ECONOMY
Basilicata's oil economy faces headwind as US eases drilling while EU tightens climate rules
Diverging regulatory paths in Washington and Brussels create uncertainty for region dependent on extraction revenue
Pietro Lasorsa487 wordsEdition №30Monday, 29 June 2026 — Edition № 30

The Trump administration announced this week that it would slash regulatory red tape for oil and gas drillers on federal lands, aiming to reduce costs and encourage expansion. The Interior Department's Bureau of Land Management revised its leasing rules, and California's new drilling permits were cleared, signalling an aggressive pivot toward fossil fuel development in the United States. Simultaneously, the European Union continues to tighten climate regulations and phase out subsidies for carbon-intensive energy, creating a stark divergence in energy policy between Washington and Brussels.
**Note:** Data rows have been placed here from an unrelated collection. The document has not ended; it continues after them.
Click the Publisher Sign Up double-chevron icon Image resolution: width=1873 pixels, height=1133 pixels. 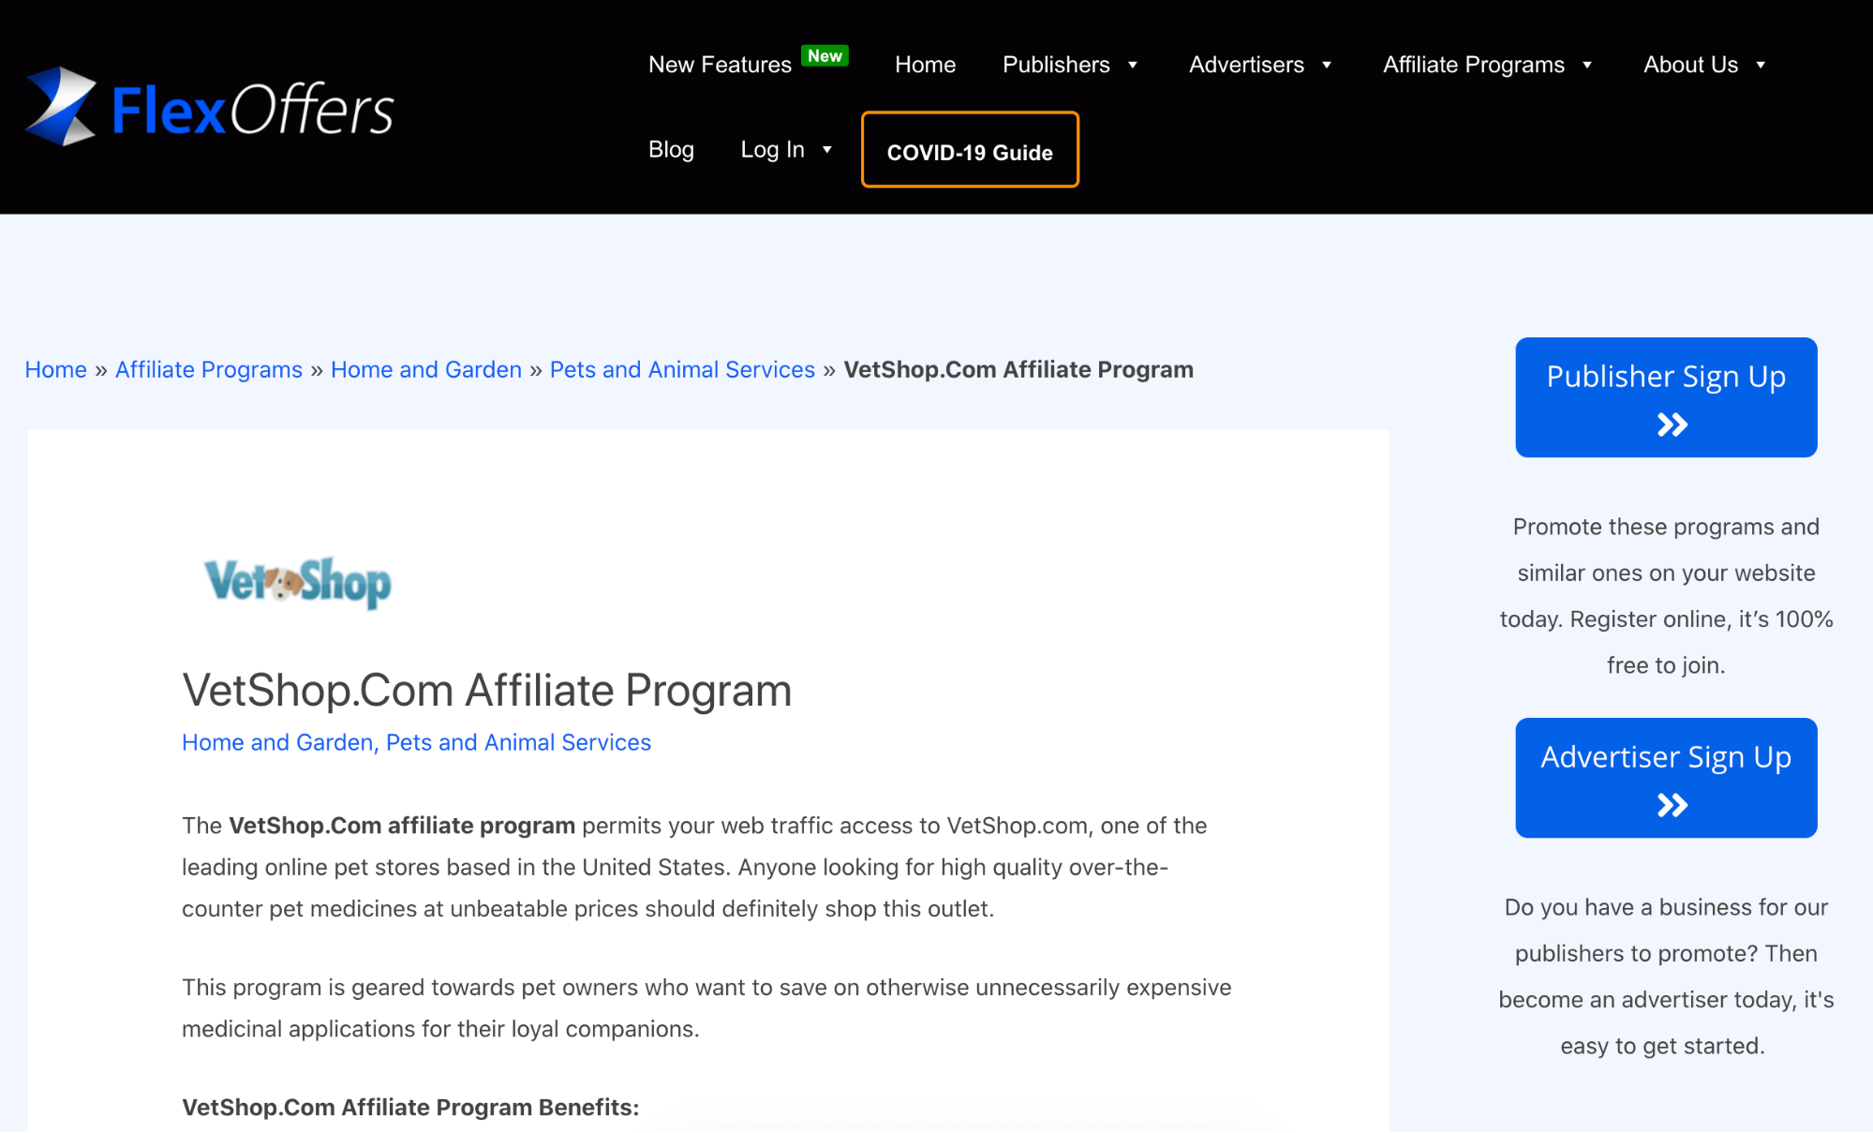coord(1672,425)
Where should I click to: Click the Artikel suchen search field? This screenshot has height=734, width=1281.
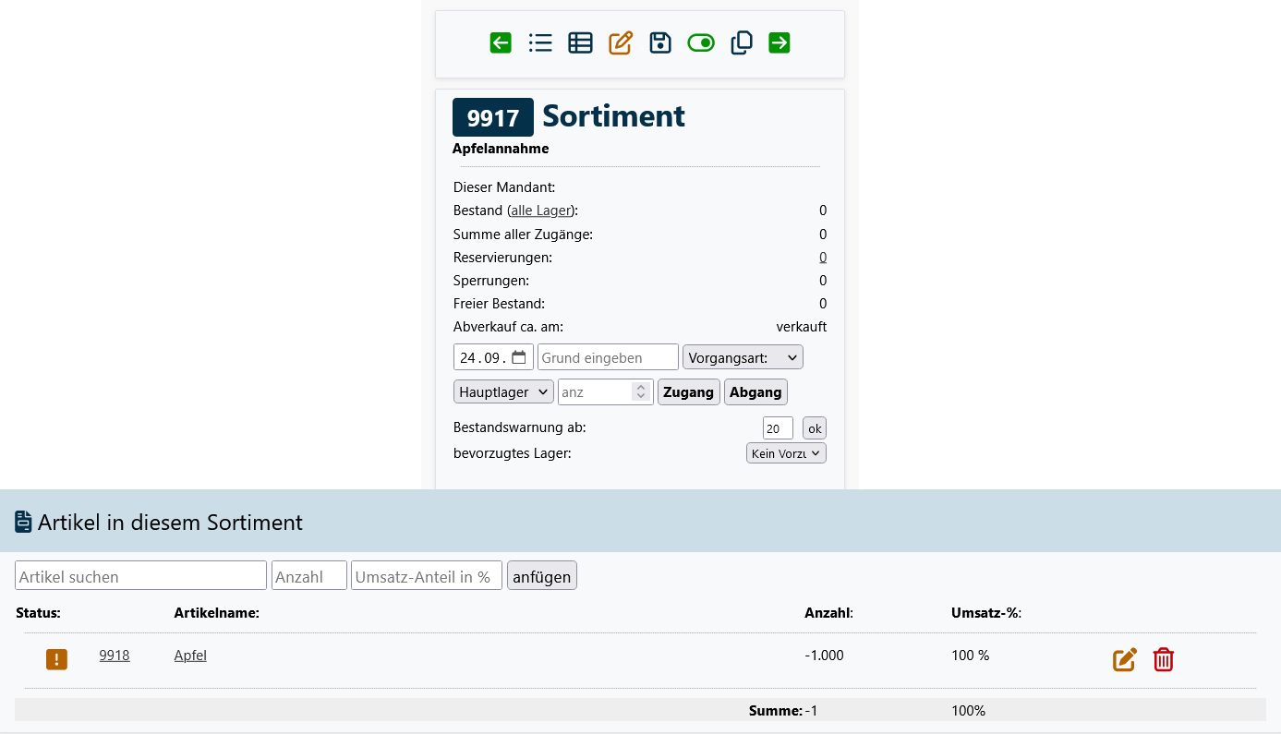point(140,576)
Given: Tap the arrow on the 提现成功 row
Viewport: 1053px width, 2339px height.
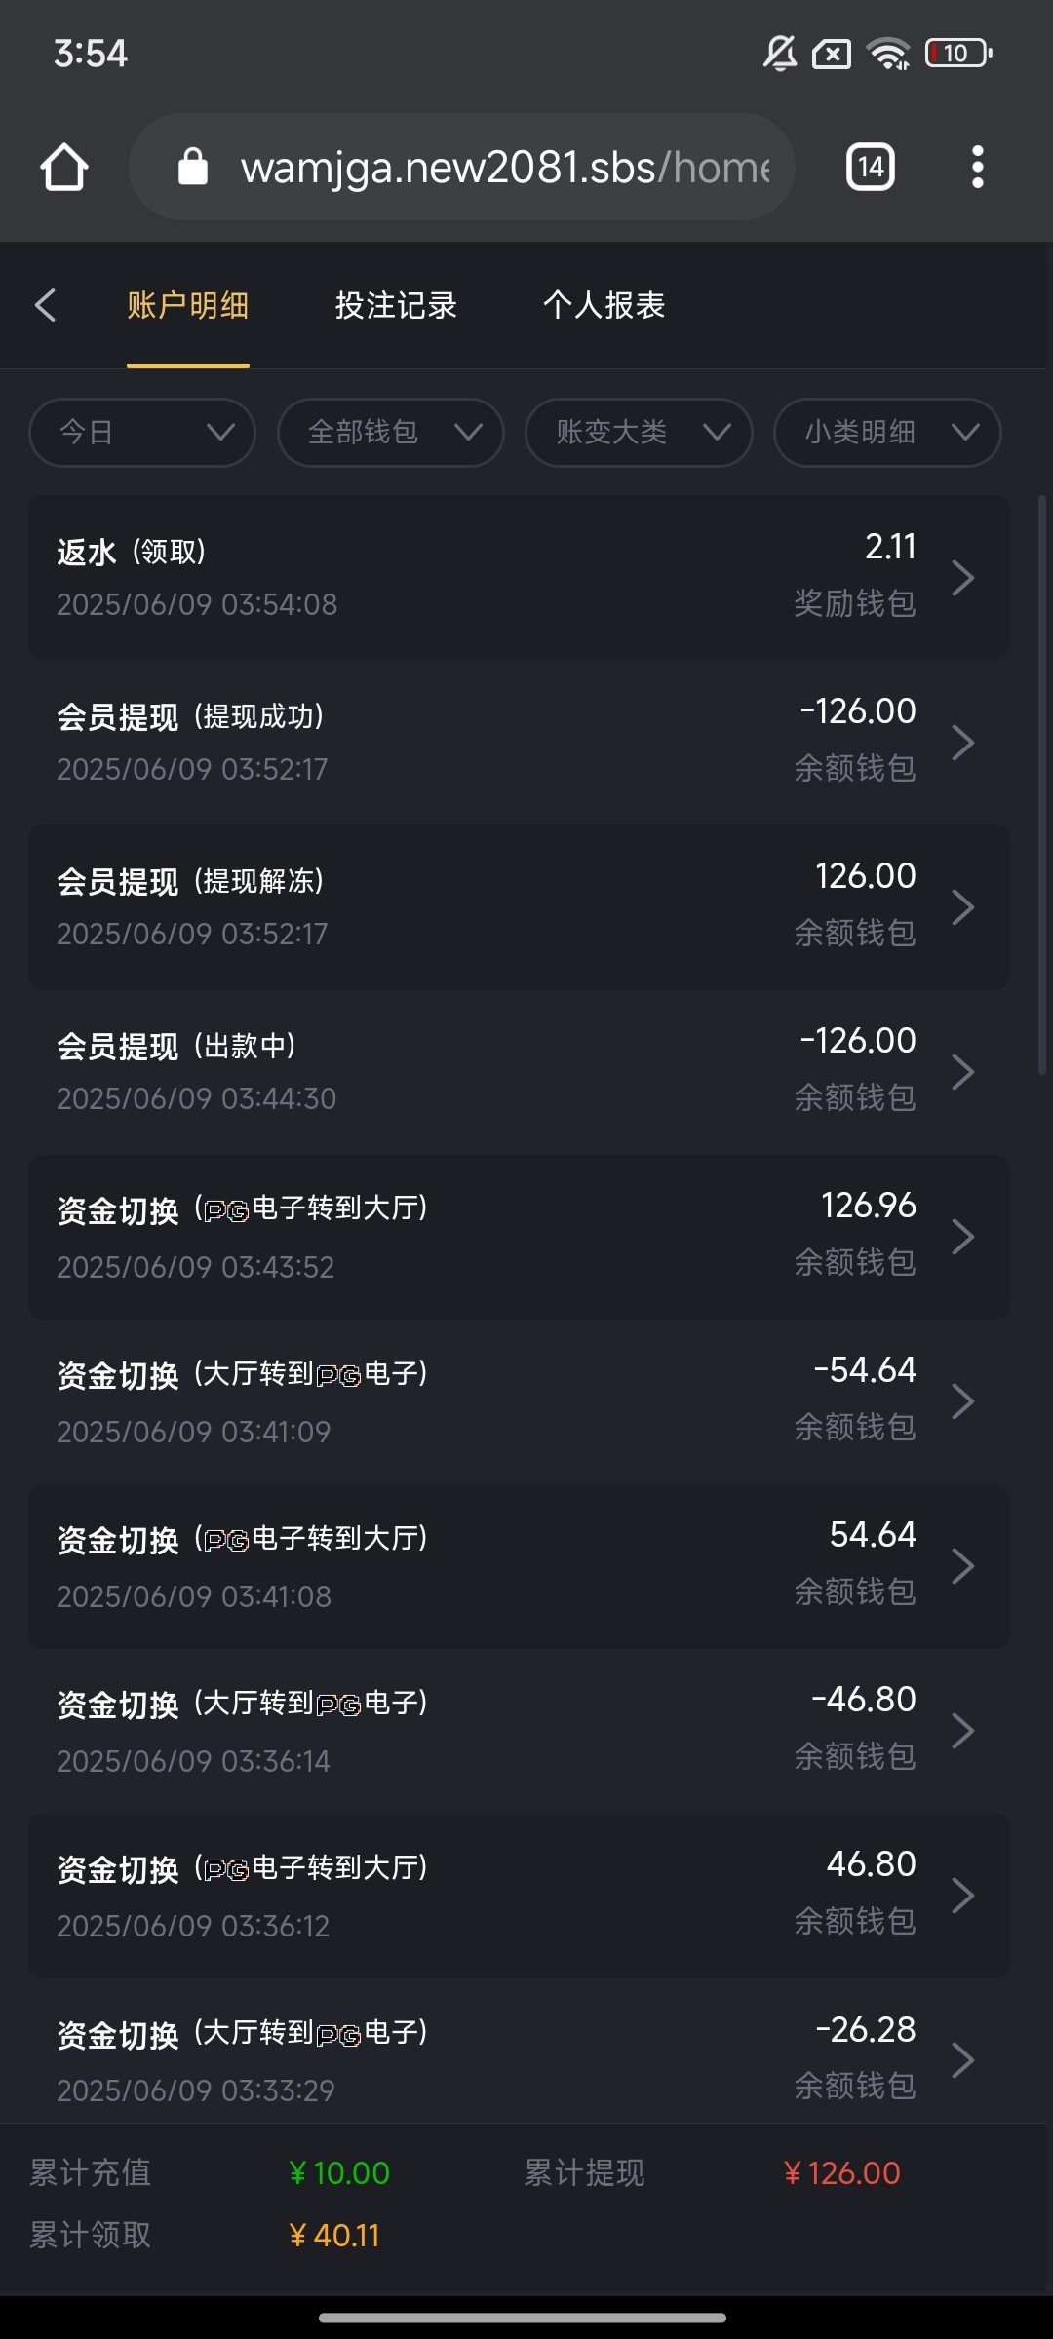Looking at the screenshot, I should coord(962,743).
Basilicata, which produces roughly 90 percent of Italy's onshore crude oil from the Val d'Agri field, sits at the intersection of these competing pressures. The region's economy has relied for three decades on extraction revenue that has funded infrastructure, schools and public services across a historically impoverished interior. But as European climate policy hardens and international capital increasingly diverts from fossil fuels to renewable energy, Basilicata's extraction-dependent model faces mounting structural risk.